Data entries

%%

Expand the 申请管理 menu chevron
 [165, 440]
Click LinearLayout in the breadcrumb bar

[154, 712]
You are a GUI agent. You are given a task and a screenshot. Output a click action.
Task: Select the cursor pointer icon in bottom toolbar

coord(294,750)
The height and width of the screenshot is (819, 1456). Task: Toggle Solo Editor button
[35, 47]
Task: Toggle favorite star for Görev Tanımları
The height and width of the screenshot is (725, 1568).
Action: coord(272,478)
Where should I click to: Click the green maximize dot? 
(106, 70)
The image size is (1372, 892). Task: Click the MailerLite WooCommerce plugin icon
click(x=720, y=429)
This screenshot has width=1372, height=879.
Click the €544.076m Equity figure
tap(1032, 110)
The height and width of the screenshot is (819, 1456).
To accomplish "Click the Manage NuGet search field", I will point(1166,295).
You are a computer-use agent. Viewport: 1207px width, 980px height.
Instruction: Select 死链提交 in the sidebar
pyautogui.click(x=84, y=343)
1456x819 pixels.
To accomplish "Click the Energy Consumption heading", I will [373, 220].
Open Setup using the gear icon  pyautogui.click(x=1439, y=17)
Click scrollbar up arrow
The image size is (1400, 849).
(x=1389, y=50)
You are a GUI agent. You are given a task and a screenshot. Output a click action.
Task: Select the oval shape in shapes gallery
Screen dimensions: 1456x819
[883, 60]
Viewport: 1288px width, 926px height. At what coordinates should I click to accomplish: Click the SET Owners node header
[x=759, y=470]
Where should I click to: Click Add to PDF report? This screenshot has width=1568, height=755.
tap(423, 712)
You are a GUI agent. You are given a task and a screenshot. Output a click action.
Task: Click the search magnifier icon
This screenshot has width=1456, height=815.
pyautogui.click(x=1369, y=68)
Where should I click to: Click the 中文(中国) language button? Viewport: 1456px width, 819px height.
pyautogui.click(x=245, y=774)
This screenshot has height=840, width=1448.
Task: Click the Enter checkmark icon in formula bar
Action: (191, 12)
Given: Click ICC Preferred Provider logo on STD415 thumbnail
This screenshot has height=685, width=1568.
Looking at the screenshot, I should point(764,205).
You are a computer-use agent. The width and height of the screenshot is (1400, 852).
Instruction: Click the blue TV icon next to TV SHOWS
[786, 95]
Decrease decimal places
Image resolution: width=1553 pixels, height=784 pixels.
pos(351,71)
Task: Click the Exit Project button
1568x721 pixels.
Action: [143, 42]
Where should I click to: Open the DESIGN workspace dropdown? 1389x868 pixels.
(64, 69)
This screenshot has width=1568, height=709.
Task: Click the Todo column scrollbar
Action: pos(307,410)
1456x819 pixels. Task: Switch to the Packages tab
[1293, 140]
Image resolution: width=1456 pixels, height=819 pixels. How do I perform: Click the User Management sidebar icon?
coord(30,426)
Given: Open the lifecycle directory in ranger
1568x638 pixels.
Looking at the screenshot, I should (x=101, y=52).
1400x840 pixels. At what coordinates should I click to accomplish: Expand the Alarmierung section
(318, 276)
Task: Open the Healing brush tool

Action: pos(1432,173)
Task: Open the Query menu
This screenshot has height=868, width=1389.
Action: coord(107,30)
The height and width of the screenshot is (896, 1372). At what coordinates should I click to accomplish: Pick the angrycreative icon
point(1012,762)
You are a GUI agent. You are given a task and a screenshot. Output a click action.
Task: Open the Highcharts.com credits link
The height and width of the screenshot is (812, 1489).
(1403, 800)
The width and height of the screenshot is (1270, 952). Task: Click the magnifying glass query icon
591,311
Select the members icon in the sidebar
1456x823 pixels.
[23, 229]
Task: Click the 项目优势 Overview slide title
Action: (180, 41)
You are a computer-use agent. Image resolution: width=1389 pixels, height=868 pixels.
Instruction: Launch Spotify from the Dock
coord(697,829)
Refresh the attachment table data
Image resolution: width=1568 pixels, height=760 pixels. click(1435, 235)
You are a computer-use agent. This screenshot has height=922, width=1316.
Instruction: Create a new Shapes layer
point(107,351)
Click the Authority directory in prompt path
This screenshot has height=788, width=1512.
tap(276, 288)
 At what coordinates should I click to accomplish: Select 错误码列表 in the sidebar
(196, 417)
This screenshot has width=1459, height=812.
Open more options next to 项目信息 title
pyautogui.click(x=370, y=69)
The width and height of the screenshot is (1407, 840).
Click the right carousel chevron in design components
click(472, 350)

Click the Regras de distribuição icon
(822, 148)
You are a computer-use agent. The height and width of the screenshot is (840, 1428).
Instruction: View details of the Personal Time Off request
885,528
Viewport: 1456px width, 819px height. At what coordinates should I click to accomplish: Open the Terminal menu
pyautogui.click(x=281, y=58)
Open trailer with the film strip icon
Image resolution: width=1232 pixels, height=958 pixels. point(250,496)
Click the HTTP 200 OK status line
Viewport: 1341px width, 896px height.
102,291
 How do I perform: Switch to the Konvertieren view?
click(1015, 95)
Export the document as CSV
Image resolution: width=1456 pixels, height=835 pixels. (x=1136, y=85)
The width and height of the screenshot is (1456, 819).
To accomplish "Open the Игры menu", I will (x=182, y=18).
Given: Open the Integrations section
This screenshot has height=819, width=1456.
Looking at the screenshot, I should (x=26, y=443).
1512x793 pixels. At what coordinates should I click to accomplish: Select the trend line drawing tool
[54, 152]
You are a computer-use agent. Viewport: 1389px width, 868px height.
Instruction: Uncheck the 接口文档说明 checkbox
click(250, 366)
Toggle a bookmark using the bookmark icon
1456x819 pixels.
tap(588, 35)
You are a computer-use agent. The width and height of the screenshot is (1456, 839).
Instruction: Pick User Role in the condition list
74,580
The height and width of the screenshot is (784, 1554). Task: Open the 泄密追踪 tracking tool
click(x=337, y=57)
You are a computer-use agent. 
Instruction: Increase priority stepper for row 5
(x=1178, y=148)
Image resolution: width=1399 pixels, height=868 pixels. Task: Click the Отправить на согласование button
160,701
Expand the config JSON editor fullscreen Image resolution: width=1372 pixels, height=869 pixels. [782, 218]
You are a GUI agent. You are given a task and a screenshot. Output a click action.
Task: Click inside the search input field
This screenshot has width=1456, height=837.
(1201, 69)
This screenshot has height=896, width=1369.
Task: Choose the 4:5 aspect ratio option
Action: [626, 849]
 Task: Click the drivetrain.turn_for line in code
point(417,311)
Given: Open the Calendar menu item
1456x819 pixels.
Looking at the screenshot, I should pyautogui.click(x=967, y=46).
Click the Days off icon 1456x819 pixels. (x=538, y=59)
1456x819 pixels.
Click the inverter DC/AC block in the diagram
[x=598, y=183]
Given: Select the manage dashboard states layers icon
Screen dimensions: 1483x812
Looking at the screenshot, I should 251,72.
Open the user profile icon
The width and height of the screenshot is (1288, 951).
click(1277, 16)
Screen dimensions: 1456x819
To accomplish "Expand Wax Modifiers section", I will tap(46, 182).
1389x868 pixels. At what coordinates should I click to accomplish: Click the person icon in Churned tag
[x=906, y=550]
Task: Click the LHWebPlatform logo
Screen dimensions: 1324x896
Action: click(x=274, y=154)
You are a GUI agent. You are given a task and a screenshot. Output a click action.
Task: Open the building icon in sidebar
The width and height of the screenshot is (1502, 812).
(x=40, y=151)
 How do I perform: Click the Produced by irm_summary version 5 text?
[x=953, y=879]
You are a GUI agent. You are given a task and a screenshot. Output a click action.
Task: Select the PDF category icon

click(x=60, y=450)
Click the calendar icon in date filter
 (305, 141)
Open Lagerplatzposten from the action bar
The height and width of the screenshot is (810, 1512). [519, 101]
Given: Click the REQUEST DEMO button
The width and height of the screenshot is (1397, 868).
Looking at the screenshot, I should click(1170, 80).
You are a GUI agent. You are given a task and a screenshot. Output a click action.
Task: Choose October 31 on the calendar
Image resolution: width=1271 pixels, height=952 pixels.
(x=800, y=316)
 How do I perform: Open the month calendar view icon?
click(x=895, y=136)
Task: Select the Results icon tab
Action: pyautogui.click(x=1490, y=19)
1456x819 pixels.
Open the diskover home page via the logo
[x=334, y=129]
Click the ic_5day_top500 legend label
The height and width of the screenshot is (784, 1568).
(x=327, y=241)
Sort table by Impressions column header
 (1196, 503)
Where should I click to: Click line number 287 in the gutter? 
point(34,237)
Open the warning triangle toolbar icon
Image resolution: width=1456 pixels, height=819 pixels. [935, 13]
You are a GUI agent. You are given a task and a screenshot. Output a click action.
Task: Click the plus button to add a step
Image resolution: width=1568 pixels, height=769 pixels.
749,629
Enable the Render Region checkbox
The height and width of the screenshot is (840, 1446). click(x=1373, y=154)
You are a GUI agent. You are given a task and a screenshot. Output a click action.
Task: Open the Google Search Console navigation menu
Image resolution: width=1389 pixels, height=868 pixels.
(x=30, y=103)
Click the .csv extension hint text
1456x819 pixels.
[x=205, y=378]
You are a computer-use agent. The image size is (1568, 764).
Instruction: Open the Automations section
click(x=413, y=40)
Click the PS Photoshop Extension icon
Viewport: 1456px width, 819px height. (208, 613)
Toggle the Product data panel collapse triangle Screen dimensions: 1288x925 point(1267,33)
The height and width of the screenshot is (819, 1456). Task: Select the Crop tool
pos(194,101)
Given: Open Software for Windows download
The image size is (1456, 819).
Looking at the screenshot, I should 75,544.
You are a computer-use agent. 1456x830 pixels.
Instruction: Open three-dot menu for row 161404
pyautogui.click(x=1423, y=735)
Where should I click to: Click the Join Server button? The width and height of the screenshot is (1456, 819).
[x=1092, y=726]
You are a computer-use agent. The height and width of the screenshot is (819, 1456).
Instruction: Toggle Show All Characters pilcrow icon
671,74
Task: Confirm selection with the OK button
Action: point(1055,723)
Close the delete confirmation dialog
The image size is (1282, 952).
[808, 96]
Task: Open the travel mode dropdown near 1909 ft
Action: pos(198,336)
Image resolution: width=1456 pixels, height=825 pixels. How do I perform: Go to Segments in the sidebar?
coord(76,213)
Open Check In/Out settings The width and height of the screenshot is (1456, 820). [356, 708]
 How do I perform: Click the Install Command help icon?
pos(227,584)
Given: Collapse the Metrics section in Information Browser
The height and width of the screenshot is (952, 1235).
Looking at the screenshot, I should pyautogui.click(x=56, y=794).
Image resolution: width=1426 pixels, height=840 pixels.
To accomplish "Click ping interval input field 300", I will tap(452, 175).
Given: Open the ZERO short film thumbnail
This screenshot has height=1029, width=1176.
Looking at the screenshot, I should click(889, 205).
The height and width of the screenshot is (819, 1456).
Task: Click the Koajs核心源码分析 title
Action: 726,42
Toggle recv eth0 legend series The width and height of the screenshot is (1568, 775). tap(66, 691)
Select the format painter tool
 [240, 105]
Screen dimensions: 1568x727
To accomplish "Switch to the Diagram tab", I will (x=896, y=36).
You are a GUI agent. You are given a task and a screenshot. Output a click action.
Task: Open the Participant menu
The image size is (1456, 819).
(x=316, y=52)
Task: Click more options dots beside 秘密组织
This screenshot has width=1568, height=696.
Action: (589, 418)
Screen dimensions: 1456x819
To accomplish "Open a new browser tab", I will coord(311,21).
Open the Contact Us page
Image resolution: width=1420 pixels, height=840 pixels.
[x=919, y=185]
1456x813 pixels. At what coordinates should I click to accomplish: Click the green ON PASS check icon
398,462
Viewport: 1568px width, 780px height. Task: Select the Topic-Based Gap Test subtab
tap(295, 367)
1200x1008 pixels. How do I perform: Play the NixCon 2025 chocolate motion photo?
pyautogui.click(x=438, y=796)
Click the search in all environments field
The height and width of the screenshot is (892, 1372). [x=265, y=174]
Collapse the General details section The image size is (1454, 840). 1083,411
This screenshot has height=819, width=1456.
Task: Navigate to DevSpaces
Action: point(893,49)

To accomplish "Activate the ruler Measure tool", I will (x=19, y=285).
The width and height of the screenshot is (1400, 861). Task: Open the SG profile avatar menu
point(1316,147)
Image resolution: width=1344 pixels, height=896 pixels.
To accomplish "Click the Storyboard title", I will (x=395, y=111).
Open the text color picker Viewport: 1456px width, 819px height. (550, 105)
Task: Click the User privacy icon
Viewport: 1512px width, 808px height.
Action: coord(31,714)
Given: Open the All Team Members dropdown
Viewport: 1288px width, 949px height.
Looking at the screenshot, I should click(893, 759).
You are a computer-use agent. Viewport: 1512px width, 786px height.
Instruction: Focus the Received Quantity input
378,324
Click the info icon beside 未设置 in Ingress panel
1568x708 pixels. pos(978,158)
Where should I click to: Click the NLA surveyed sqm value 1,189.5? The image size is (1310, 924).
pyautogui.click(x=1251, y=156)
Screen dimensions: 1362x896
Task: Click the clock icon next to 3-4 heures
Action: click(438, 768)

%%

__Prompt__.
Please list every line of the records that contains "computer".

__Task result__.
You are a computer-use agent. Viewport: 1207px width, 980px height.
You are a computer-use agent. The width and height of the screenshot is (1400, 852).
You are a computer-use agent. Image resolution: width=1389 pixels, height=868 pixels.
You are a computer-use agent. This screenshot has height=922, width=1316.
You are a computer-use agent. The height and width of the screenshot is (840, 1428).
You are a computer-use agent. Viewport: 1389px width, 868px height.
You are a computer-use agent. The width and height of the screenshot is (1456, 839).
You are a computer-use agent. 
You are a computer-use agent. The image size is (1568, 764).
You are a computer-use agent. 1456x830 pixels.
You are a computer-use agent. The height and width of the screenshot is (819, 1456).
You are a computer-use agent. Viewport: 1512px width, 786px height.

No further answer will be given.